Provided passage:
>>>>
Butterfield has worked with mythic themes and symbolic subjects since he turned to woodworking as a profession. Always creative, he learned to whittle as a child. "I can remember my grandpa taught me how to sharpen a pocketknife when I was 7," recalls Butterfield, who grew up in Southern Oregon and graduated from Medford High School in 1971.
He was a young man in Maryland, making a living installing air conditioning and heating systems, when a friend offered him part of a centerpiece beam from an old barn. "I just knew I wanted a big piece of wood," Butterfield says. "I bought an old Stanley carving chisel, a gouge and a mallet." Those tools - the woodworkers' holy trinity - launched Butterfield into a new life.
From the moment he carved his first piece, a personal storyboard called "Path of the Walking Stick," Butterfield revealed a prodigious gift. He is able, easily, to capture the forms and spirit of animals, faces, plants and objects in an art form that belies the adjective "wooden". "He is a wood sculptor," says Pamela Hassell, who commissioned the Jacksonville mantel. "He is not a woodcarver, this is art."
While other artists struggle for years to perfect their style, Butterfield moved smoothly from personal pieces to commercial success. His first commissioned piece was a wooden symbol for a Unity Church. "It was a 4-foot mahogany globe with wings and they used it underneath the portico," Butterfield recalls. Flush with that coup, Butterfield ditched heating systems and returned to Southern Oregon where his mother lived. He built a portable wood shop, hitched it to his mother's unused motor home, and began marketing his skills to every Unity Church from San Francisco to Portland. "I had a real niche market," he says. "I was doing wings for Unity churches.
One of those churches was the Unity World Healing Center in Lake Oswego, where minister Victoria Etchemendy wanted a distinctive sculpture for the entry. She envisioned a wooden depiction of the churches logo, which includes a heart etched with a map of the globe, surrounded by four bars symbolizing balance.
After a brief description, Butterfield seemed to understand the concept. "I have to admit, I had never met him and I spent less than an hour with him," she says. "He went off and carved it, he came back and unveiled it. It brought tears to my eyes.
<<<<
Continue the profile of wood sculptor Butterfield from the point where it stops.

Record excerpts:
>>>>
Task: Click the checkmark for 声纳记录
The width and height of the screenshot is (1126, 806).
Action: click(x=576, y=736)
<<<<
>>>>
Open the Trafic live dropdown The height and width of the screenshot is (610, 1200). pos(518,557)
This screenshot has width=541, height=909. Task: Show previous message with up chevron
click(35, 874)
<<<<
>>>>
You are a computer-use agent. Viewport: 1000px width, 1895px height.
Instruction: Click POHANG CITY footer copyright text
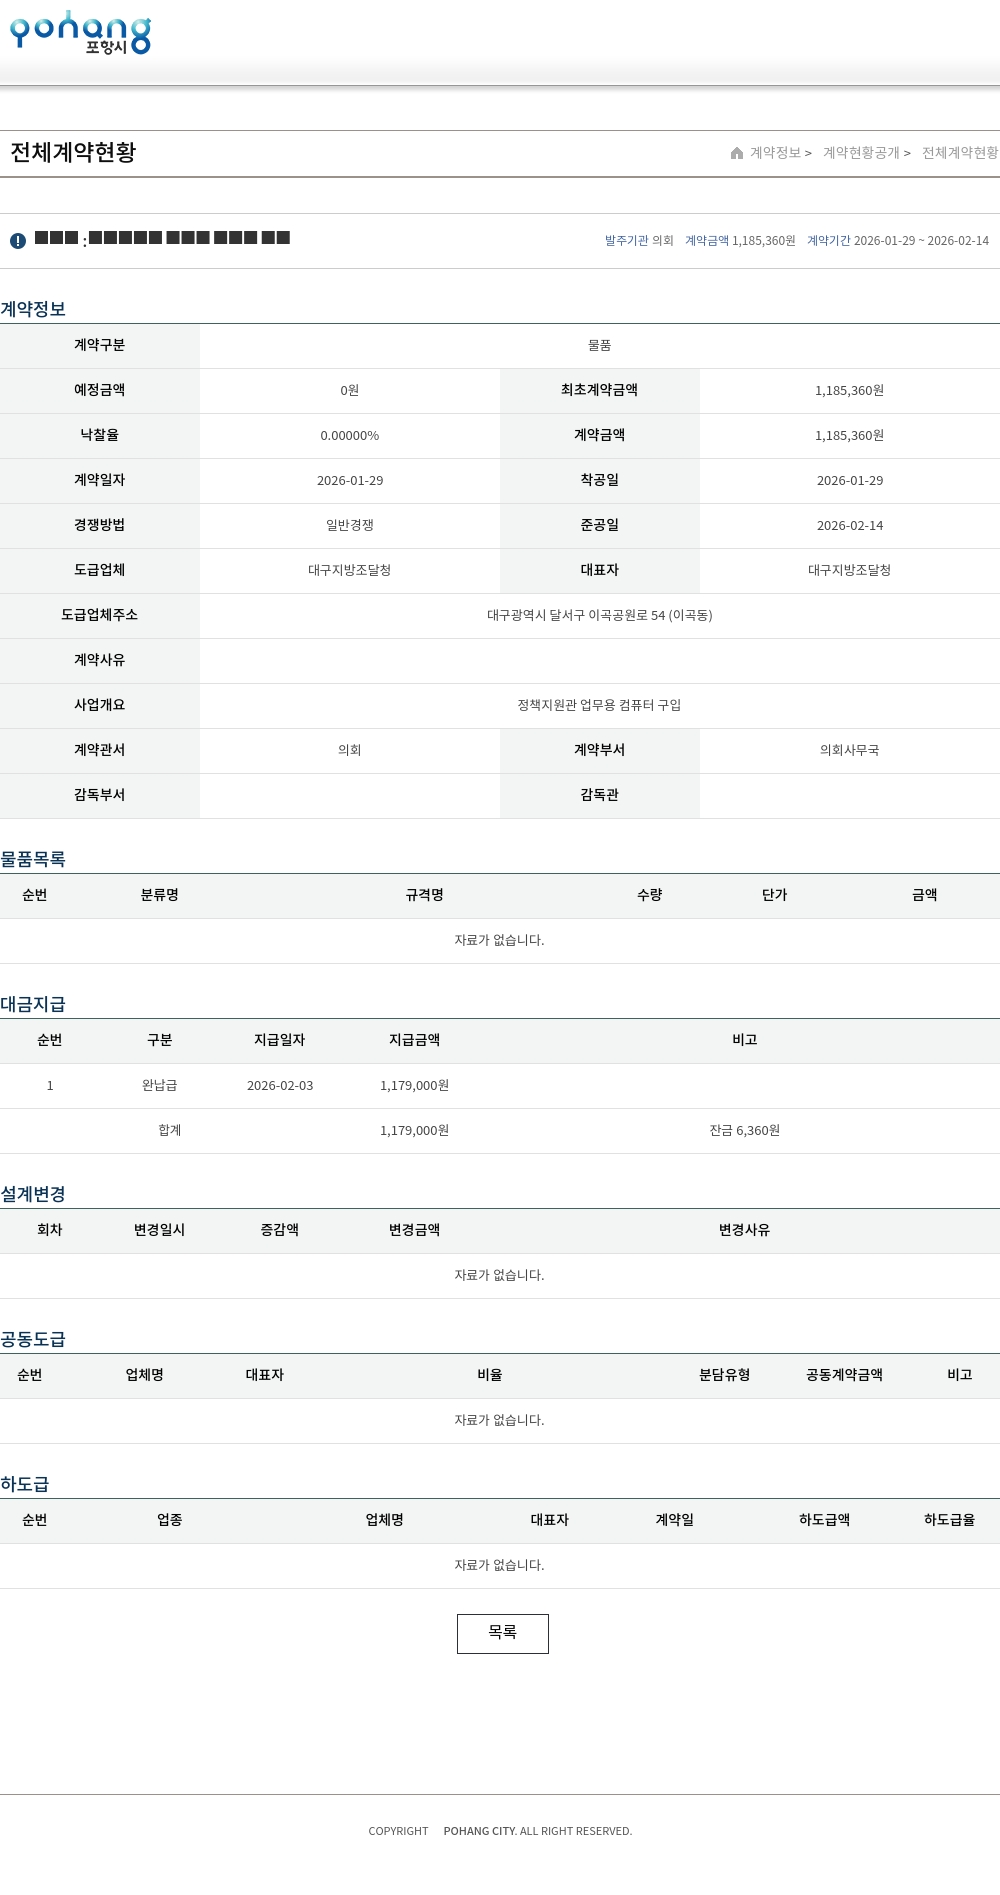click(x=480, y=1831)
<<<<
Output for this exercise:
Pamella Hassell was looking for just the right piece to accent her home after years of renovation. "I wanted a real unique expression of our family and our taste," she says. "I couldn't find anything just right... Then a friend of mine, she's really dramatic' said 'You just have to use Roger!'"
Butterfield says he works hard to capture the essence of his clients' desires. He starts with discussions and sketches, then moves to models before beginning the actual carving. The process requires, he says, an element of faith. "Everything I've ever done, I've never done before," he says.
The carving is careful, painstaking work done one stroke at a time. As he works, Butterfield's biceps flex and his body tenses with the controlled energy it takes to shape even one small round grape. "Most of it is finding your angle and making the cut," Butterfield says. "Carving in grain is kind of like sailing. When I go against the grain, it's like beating against the wind." Such effort leaves Butterfield depleted after about four hours. He no longer tries to force himself to work longer than that; instead, he diverts his energy to tasks with different demands. Teaching ballroom dancing, for instance, provides an antidote to hours of isolation on a studio stool.
"I've structured my time because I don't want to work," he says. "I want to be in a place where I want to live." So far, Butterfield has been able to fulfill the wish to work as much or as little as he pleases. A couple of times a year he takes samples of his carvings to woodworking shows, including the annual home show in Medford.